Stored dataset items
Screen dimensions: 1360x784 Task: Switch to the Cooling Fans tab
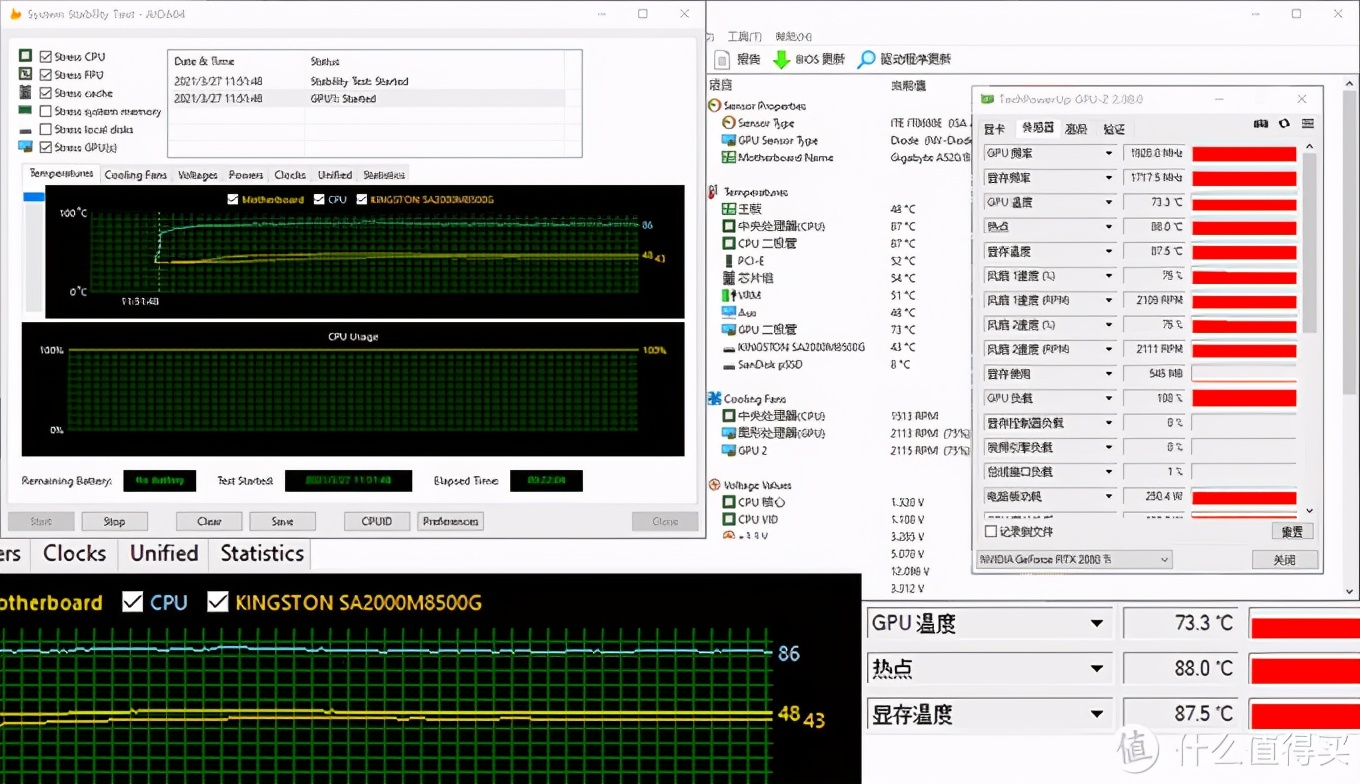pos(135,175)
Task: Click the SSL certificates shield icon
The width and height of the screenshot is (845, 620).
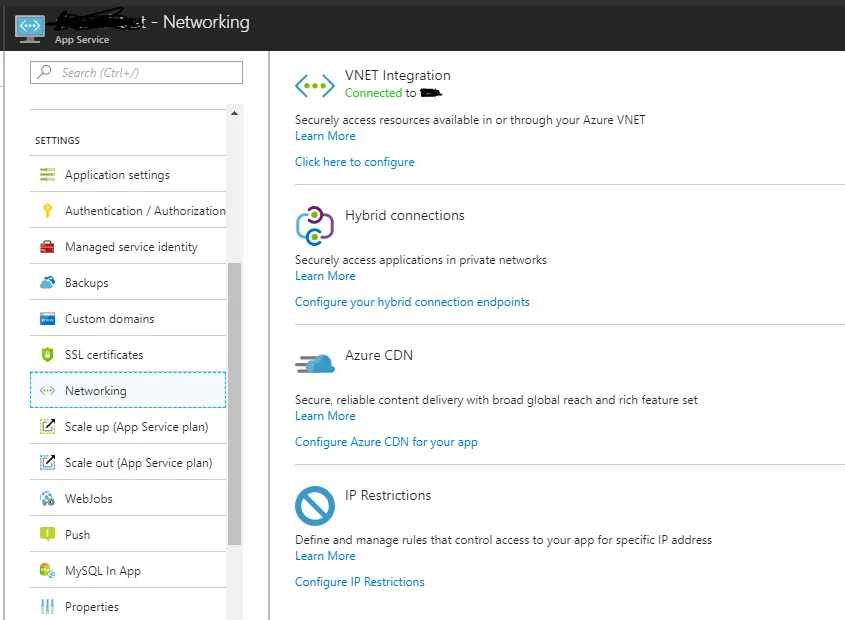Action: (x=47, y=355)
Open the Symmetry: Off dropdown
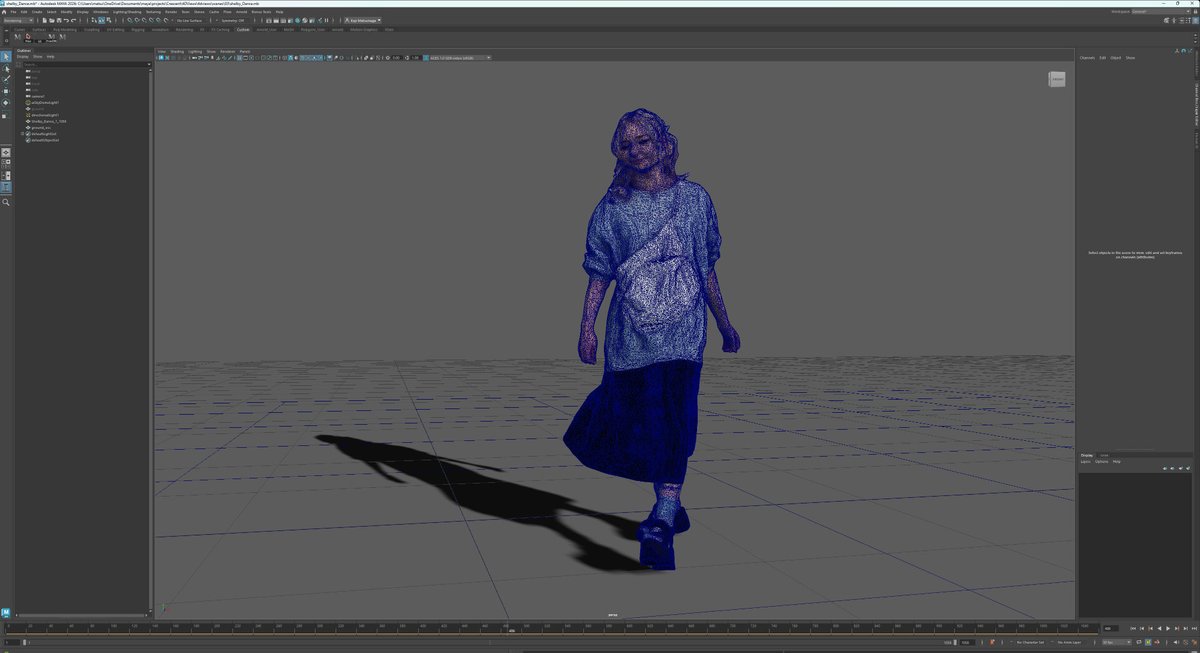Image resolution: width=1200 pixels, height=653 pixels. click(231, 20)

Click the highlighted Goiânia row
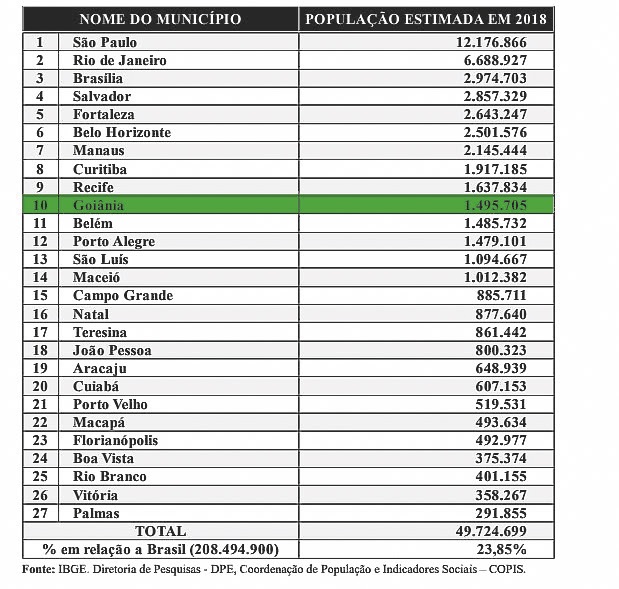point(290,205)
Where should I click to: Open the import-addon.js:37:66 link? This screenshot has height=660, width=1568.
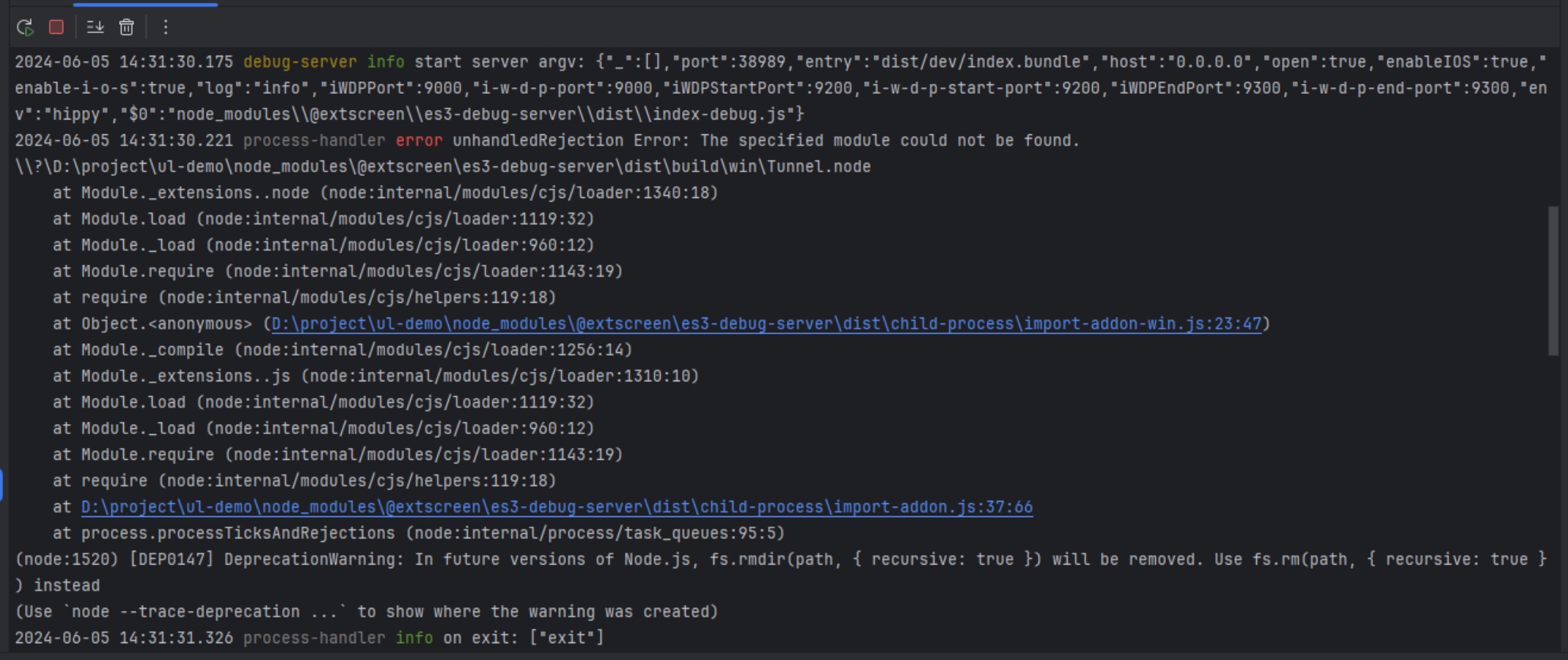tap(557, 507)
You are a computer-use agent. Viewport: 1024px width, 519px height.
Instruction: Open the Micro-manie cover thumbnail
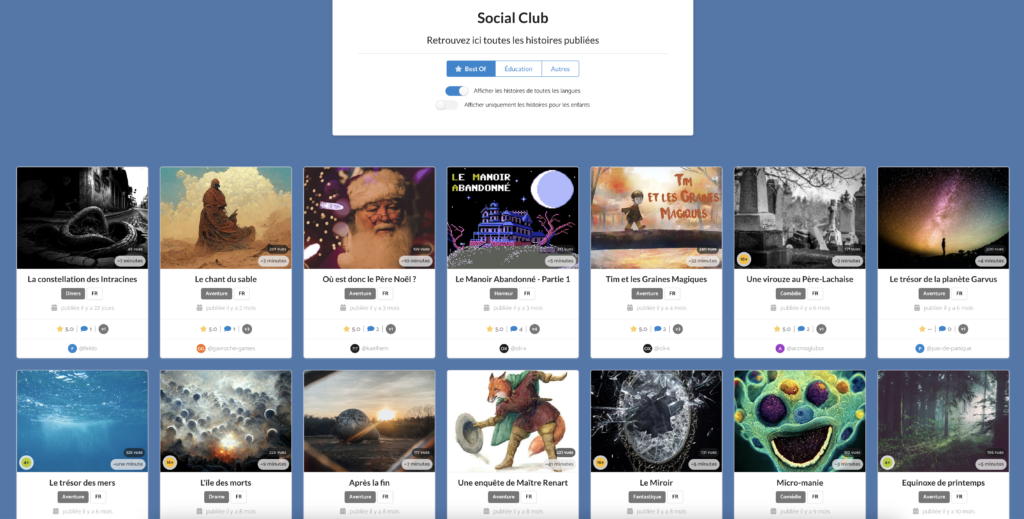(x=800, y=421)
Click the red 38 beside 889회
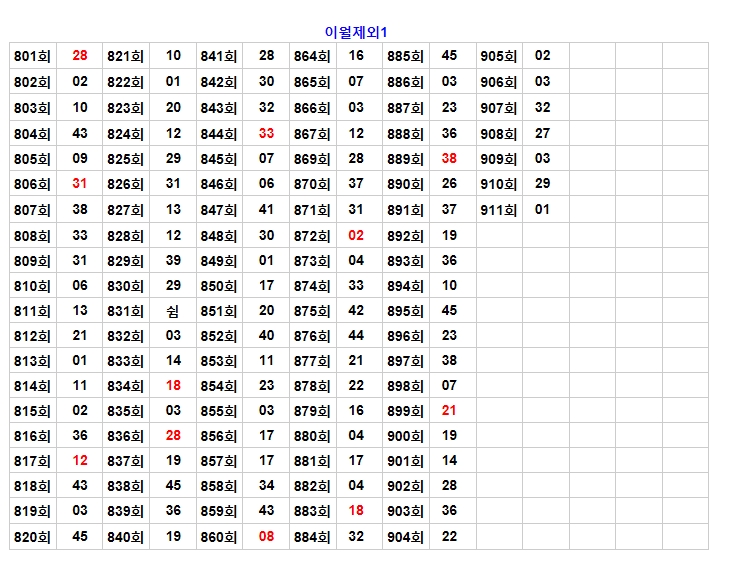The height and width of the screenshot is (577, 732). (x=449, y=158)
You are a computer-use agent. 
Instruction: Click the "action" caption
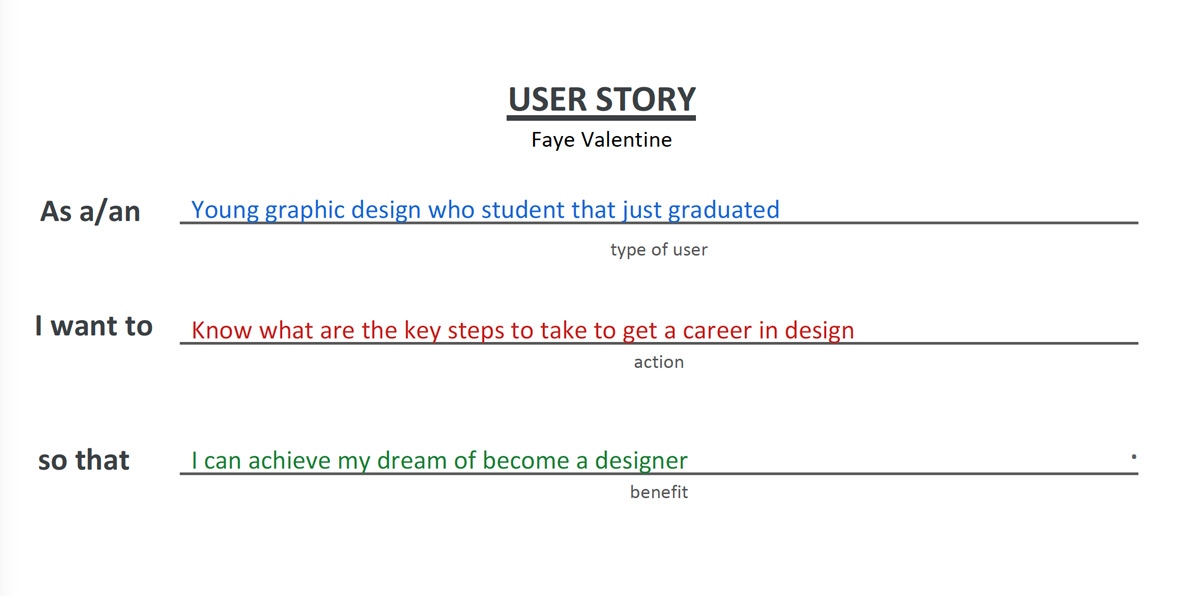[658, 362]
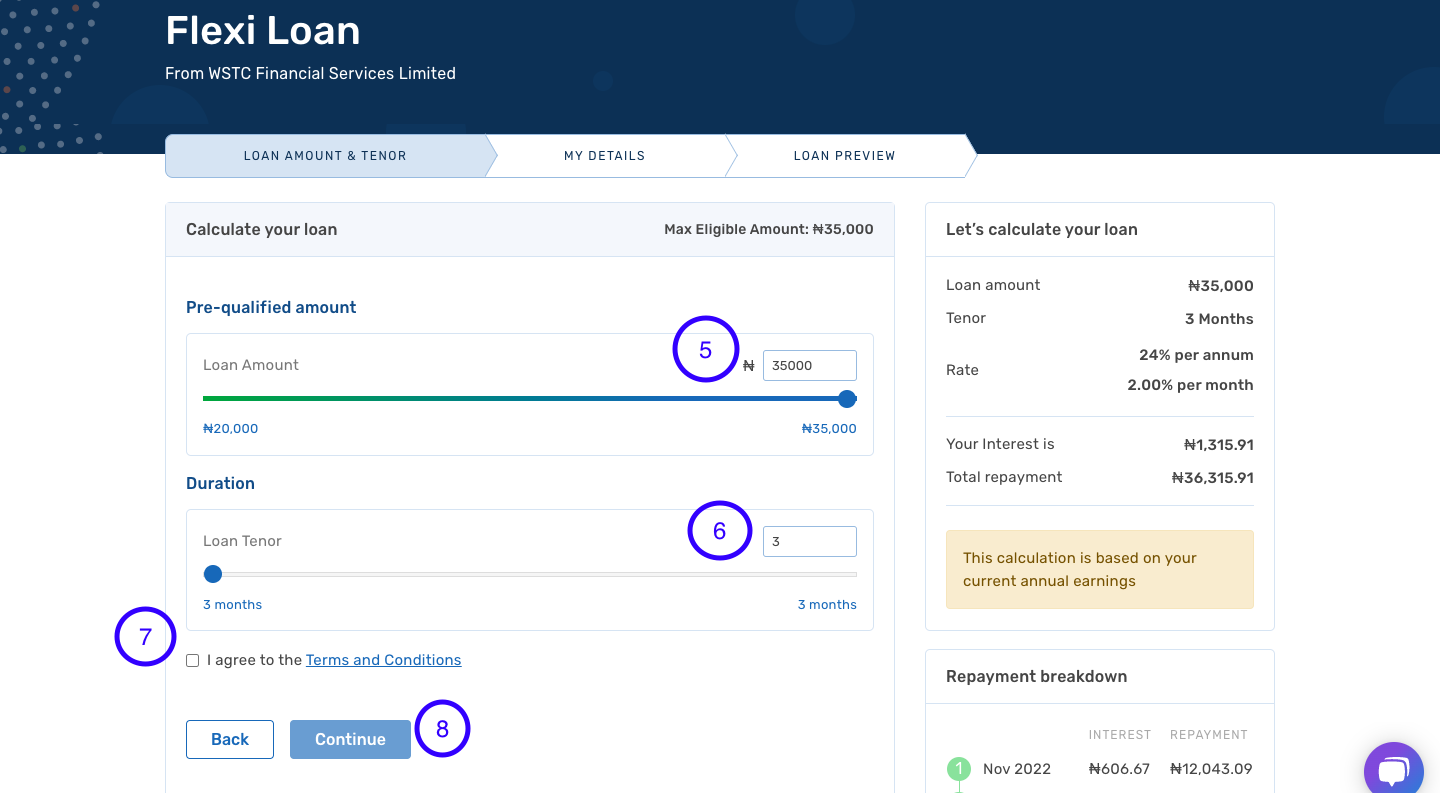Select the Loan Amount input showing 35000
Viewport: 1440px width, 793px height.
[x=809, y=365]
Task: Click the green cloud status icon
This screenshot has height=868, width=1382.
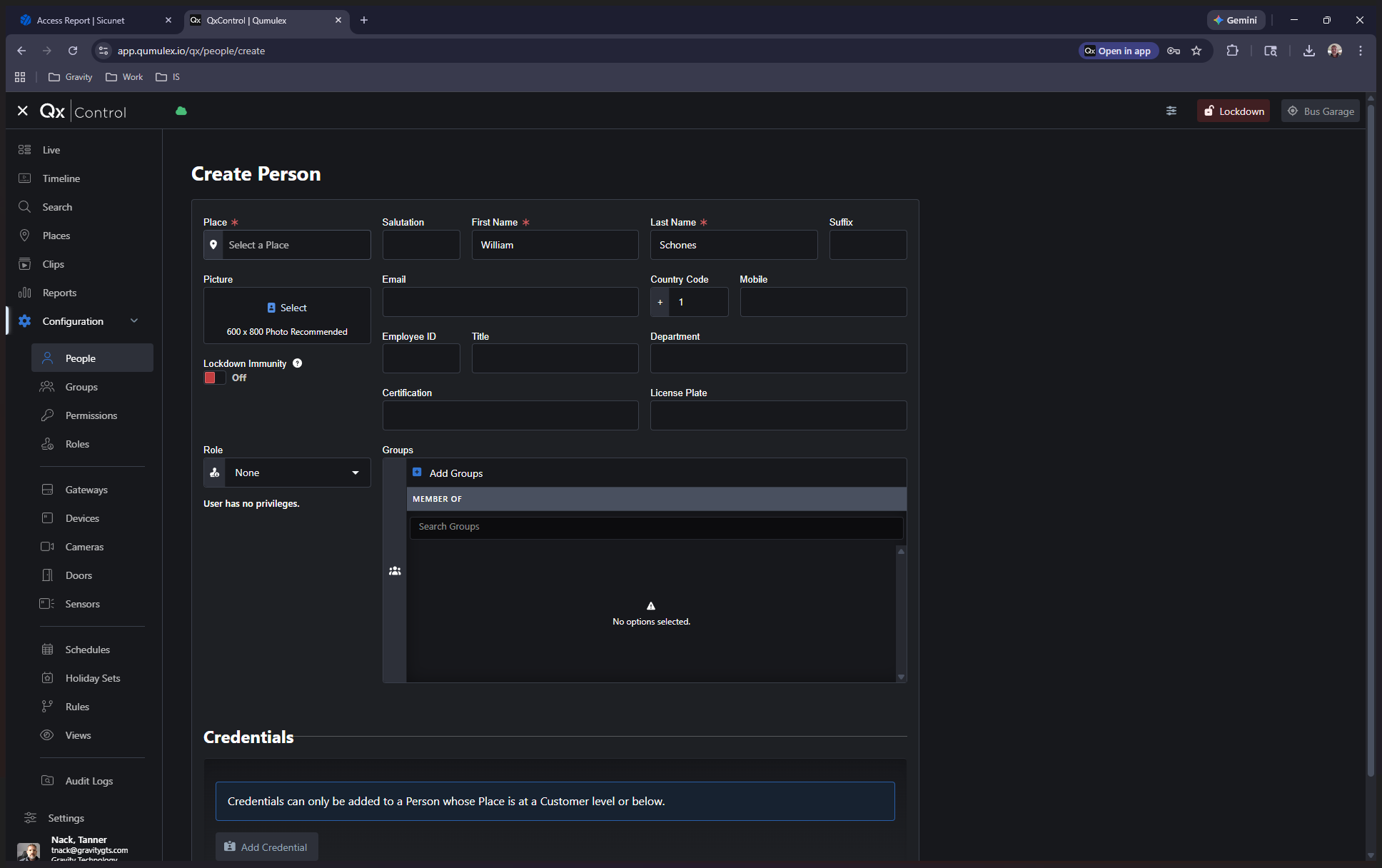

-- TASK TO CARRY OUT --
Write out the data above again, replacing every instance of "Instruction" with "Command" and changing nothing else. Leave out the pictures.

-- RIGHT ANSWER --
Screen dimensions: 1360x784 Task: Switch to the Cooling Fans tab
pos(135,175)
Task: Click the SSL certificates shield icon
The width and height of the screenshot is (845, 620).
Action: (x=47, y=355)
Open the Symmetry: Off dropdown
Image resolution: width=1200 pixels, height=653 pixels. click(231, 20)

Click the highlighted Goiânia row
point(290,205)
Where should I click to: Open the import-addon.js:37:66 link? This screenshot has height=660, width=1568.
tap(557, 507)
You are a computer-use agent. Viewport: 1024px width, 519px height.
Command: Open the Micro-manie cover thumbnail
(x=800, y=421)
Click the red 38 beside 889회
The height and width of the screenshot is (577, 732). (x=449, y=158)
You are a computer-use agent. 
Command: Click the "action" caption
[658, 362]
Select the Loan Amount input showing 35000
Viewport: 1440px width, 793px height.
[x=809, y=365]
Task: Click the green cloud status icon
This screenshot has height=868, width=1382.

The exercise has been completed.